Records from a data collection:
Content starts

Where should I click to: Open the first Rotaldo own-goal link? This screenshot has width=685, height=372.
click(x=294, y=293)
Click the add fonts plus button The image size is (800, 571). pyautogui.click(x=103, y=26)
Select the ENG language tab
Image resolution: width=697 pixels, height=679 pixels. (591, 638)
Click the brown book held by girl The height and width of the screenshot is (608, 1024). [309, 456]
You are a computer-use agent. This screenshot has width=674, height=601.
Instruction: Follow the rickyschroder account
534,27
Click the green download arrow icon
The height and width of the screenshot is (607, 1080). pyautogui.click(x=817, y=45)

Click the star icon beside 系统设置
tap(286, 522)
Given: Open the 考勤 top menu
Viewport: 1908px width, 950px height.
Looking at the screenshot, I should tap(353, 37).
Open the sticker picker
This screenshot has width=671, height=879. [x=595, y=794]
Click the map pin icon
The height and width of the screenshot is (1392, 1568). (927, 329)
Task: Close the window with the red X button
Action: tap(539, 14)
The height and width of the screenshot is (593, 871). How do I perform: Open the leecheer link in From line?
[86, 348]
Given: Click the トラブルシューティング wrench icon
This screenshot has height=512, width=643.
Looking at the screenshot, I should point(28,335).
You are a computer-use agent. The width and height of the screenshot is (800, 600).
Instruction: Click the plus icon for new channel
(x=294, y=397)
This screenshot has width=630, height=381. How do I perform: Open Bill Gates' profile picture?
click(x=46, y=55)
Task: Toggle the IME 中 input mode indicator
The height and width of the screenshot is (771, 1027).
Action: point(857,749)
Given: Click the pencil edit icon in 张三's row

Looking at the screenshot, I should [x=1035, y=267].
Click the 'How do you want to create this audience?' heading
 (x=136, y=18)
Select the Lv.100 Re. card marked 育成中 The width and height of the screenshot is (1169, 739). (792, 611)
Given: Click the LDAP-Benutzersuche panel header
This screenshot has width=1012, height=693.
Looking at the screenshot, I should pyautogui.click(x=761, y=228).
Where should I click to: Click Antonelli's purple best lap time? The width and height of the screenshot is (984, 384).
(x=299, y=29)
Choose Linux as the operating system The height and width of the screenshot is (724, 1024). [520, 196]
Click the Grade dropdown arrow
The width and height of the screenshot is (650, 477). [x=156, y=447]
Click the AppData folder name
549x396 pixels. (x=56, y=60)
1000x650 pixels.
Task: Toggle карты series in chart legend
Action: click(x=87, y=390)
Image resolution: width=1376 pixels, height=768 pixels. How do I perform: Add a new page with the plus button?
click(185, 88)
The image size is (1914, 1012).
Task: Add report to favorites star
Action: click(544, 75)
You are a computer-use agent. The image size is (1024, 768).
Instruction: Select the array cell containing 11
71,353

Content ends

What is needed> Go through the lines above. Select every one that has the string "computer".

Solution below>
You are a computer-use agent. This screenshot has width=674, height=601.
You are a computer-use agent. The width and height of the screenshot is (800, 600).
You are a computer-use agent. The image size is (1024, 768).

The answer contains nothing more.